Jace's mouth continues to move slowly on my own, the gentle brush of our lips sending waves of shock throughout me.

            The first time I've ever pushed Jace away when he was kissing me is now. Right in this moment that all of our friends are gaping at us. Jace seems startled as our lips disconnect and appears to be slightly hurt, but I can't dwell on this now. I can't dwell on his hurt when I have to explain everything to our friends.

            Still feeling slightly dazed from the torturous way that Jace's mouth manipulated mine, I turn my head to nervously meet all of the gazes of our friends. Sure enough, all of them still seem to be outwardly surprised and extremely confused about why Jace and I suddenly don't hate each other. Or why Jace and I just snapped from the physical and emotional separation.

            "What the hell was that?" Wes is the first to pipe up after a long moment of Jace and I looking at them guilty and them boring their eyes into us with their jaws on the floor.

            I glance at Jace for the first time since we kissed and he's looking at me with the same expression: how do we explain this?

            I turn to face Wes again and sigh, squeezing my eyes closed in a grimace, "Jace and I haven't really hated each other this whole time," I confess.

            "We've been faking it," Jace admits as well.

            This is followed by another moment of awkward silence before Gen timidly speaks, asking the question that's most likely circling around every ones' brains, "Why have you guys been faking it this whole time if you really have loved each other?"

            Colton appears to be panicked, "Gen, I don't know if they've ... you know ... confessed their love for each other yet."

            Gen's eyes widen a fraction, "Oh, I'm sorry!"

            I just smile reassuringly at her, thinking that if I tell our friends that we've, in fact, confessed our love for each other too, they wouldn't be able to handle it. Jace just ignores her and proceeds to answer her original question.

            "We have a lot of good reasons, but you should probably sit down first because it's going to take a while to get through them all."

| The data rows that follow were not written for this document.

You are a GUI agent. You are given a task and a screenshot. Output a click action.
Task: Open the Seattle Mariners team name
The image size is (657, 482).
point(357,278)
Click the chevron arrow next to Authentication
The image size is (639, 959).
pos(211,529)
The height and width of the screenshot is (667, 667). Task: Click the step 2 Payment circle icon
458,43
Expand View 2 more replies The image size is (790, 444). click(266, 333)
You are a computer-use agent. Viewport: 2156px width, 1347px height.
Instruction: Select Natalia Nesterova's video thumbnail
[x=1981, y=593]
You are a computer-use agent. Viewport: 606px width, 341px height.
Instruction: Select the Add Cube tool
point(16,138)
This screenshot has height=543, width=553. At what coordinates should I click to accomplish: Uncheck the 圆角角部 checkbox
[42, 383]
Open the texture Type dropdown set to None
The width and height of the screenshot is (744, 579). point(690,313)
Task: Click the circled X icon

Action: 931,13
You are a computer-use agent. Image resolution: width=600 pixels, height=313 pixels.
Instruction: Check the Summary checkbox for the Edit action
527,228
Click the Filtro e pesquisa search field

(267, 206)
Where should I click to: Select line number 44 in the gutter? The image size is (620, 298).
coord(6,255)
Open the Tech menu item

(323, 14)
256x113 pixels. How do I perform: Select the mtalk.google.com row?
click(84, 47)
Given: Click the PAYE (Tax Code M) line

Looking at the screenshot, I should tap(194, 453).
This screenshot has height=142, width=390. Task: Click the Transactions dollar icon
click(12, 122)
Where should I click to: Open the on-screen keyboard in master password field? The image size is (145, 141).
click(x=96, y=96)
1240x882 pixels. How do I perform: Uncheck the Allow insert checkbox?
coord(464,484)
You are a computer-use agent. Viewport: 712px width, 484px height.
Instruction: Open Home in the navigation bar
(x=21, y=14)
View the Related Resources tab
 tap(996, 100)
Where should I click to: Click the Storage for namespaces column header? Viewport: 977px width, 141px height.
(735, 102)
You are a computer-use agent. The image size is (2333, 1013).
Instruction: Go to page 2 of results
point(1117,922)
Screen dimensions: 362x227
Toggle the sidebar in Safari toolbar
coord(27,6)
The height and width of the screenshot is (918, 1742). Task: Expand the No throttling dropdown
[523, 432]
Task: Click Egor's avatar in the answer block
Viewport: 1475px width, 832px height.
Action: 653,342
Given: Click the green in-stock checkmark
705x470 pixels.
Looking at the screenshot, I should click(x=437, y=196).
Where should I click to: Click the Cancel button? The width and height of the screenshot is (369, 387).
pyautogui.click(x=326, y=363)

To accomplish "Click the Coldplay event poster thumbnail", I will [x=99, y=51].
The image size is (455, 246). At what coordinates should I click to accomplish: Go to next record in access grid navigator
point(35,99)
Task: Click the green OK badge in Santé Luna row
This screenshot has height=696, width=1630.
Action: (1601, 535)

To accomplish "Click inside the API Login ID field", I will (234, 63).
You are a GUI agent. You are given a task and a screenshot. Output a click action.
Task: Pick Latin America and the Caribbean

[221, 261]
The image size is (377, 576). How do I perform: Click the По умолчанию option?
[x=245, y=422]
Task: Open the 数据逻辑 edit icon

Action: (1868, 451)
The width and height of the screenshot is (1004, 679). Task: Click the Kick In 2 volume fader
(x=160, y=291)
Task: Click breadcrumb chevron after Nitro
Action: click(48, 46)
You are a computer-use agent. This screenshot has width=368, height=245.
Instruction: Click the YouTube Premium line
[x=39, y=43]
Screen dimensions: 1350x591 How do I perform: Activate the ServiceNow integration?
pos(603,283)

            "This is a fantastic way to start out the New Year," Wes grumbles, "with a lie."

            I bite my lip and a pang of guilt enters my chest. I'm sure Wes figured that she would be the person that I would go to if I had a huge secret, not Jace. Come to think of it, it used to be that way with Taylor and Wes; they were the only two people I confided all of my secrets in and trusted wholly. Now, Jace has filled the spot of both of them. Guaranteed, I never intended for my boyfriend to take the spot of my best friends, but I guess the exchange was made right before my eyes while they were closed.

            All of them move to take a seat on the couch and in the process, I lock eyes with Taylor to find that all of the emotions he's feeling are swimming in them: disbelief, hurt, betrayal, and anger. What really urges me to feel even worse about what I've done is the betrayal. Part of me grows angry because he has no right to feel betrayed. Earlier this year—I mean later last year, he betrayed me by ditching me and hanging with Jessica for a good month. Now he's feeling all of the emotions I felt during that time except he hasn't even listened to my explanation yet! He hasn't even heard me out and he just automatically assumes. It's always been one of his weaknesses: automatically assuming before figuring out what actually happened.